▶ _SUPPLIED ENTRIES_:

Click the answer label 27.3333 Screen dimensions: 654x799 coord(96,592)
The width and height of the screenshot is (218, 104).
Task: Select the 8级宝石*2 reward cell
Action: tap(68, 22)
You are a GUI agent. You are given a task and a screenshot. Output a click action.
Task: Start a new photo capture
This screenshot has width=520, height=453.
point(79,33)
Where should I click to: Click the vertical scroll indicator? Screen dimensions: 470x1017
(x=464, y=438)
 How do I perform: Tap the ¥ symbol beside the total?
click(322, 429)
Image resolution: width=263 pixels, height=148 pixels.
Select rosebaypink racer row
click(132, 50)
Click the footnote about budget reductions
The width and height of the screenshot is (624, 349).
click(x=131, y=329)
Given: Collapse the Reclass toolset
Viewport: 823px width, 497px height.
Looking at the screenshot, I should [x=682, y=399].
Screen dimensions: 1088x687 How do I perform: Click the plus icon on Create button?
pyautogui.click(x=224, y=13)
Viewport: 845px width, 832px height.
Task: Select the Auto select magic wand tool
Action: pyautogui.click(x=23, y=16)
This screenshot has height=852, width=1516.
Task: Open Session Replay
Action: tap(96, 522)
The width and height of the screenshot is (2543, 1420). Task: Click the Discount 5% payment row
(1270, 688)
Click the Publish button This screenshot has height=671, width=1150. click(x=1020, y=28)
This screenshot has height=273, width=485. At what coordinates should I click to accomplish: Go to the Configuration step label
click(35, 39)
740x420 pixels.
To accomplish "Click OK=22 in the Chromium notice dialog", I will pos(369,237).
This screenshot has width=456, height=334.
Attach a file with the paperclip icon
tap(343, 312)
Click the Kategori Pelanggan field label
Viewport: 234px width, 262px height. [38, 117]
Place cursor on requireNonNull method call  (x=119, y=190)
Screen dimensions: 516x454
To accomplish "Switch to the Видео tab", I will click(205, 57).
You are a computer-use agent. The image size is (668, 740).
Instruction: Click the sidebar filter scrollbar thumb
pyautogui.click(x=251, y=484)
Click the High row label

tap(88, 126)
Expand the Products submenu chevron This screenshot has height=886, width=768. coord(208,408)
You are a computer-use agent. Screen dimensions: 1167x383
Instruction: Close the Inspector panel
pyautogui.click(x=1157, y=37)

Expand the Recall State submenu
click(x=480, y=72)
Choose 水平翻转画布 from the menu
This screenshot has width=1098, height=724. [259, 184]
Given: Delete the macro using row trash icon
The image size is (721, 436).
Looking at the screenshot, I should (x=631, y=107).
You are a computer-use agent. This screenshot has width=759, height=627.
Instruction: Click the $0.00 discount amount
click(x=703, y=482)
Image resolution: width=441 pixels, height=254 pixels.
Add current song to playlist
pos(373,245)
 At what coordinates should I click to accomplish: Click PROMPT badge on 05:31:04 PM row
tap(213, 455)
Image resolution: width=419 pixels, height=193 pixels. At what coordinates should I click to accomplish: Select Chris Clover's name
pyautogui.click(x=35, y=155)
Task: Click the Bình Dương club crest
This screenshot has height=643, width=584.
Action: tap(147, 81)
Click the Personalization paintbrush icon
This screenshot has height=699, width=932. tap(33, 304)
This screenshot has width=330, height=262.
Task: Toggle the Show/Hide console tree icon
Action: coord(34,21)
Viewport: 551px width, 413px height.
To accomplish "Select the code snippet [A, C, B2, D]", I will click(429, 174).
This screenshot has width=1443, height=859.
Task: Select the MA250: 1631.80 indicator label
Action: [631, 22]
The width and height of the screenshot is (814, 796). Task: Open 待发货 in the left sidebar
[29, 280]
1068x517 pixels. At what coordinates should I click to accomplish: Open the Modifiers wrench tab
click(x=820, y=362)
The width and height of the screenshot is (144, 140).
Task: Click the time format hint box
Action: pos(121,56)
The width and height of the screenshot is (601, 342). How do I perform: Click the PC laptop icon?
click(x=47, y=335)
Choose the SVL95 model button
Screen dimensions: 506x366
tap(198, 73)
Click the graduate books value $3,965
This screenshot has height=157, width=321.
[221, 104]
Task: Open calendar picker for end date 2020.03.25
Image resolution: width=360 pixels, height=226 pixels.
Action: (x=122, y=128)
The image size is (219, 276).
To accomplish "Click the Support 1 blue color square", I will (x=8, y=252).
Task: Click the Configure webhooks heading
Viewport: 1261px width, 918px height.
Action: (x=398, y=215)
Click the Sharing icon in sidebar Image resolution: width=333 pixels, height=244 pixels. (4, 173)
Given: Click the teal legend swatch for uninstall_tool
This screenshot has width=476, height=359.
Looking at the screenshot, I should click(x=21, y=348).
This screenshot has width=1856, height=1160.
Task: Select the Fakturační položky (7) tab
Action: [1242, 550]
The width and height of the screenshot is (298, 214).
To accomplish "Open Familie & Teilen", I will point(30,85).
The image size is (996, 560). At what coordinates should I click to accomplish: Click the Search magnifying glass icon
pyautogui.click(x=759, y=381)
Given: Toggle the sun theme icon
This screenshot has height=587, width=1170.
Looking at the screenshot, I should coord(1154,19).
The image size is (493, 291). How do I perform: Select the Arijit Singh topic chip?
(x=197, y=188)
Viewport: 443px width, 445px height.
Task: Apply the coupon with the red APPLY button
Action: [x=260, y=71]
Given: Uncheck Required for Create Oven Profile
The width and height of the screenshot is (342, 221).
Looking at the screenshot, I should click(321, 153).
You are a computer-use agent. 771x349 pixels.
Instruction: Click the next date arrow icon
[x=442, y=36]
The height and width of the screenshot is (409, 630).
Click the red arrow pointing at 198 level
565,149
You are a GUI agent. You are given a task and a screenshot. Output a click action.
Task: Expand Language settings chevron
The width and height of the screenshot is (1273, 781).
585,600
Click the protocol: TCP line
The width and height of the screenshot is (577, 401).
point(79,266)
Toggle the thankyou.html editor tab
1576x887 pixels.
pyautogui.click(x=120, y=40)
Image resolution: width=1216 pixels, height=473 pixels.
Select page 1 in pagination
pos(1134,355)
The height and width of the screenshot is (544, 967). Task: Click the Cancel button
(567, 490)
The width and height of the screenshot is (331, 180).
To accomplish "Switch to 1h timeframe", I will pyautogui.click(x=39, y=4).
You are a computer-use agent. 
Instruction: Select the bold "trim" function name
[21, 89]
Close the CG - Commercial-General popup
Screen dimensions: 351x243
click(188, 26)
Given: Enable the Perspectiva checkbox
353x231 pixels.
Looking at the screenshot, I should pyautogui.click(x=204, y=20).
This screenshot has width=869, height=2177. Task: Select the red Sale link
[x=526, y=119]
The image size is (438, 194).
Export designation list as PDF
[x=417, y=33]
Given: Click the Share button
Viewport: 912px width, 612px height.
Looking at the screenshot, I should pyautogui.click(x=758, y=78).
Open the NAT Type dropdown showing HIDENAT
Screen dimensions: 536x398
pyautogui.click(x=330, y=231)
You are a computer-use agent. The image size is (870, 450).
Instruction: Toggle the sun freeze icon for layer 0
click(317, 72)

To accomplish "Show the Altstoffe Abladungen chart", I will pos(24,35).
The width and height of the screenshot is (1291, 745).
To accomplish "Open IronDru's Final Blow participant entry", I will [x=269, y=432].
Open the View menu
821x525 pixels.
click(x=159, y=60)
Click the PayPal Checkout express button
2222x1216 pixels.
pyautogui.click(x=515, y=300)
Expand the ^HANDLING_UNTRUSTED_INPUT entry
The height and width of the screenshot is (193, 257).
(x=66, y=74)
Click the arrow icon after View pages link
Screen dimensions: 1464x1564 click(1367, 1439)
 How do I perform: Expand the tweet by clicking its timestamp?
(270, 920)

▶ _TASK GOAL_: Starting with the line with "This screenshot has height=643, width=584." above and going on through the line with "Viewport: 551px width, 413px height.", transcribe every line exactly, both ends included, and add nothing.

▶ _TASK RESPONSE_:
This screenshot has height=643, width=584.
Action: tap(147, 81)
Click the Personalization paintbrush icon
This screenshot has height=699, width=932. tap(33, 304)
This screenshot has width=330, height=262.
Task: Toggle the Show/Hide console tree icon
Action: coord(34,21)
Viewport: 551px width, 413px height.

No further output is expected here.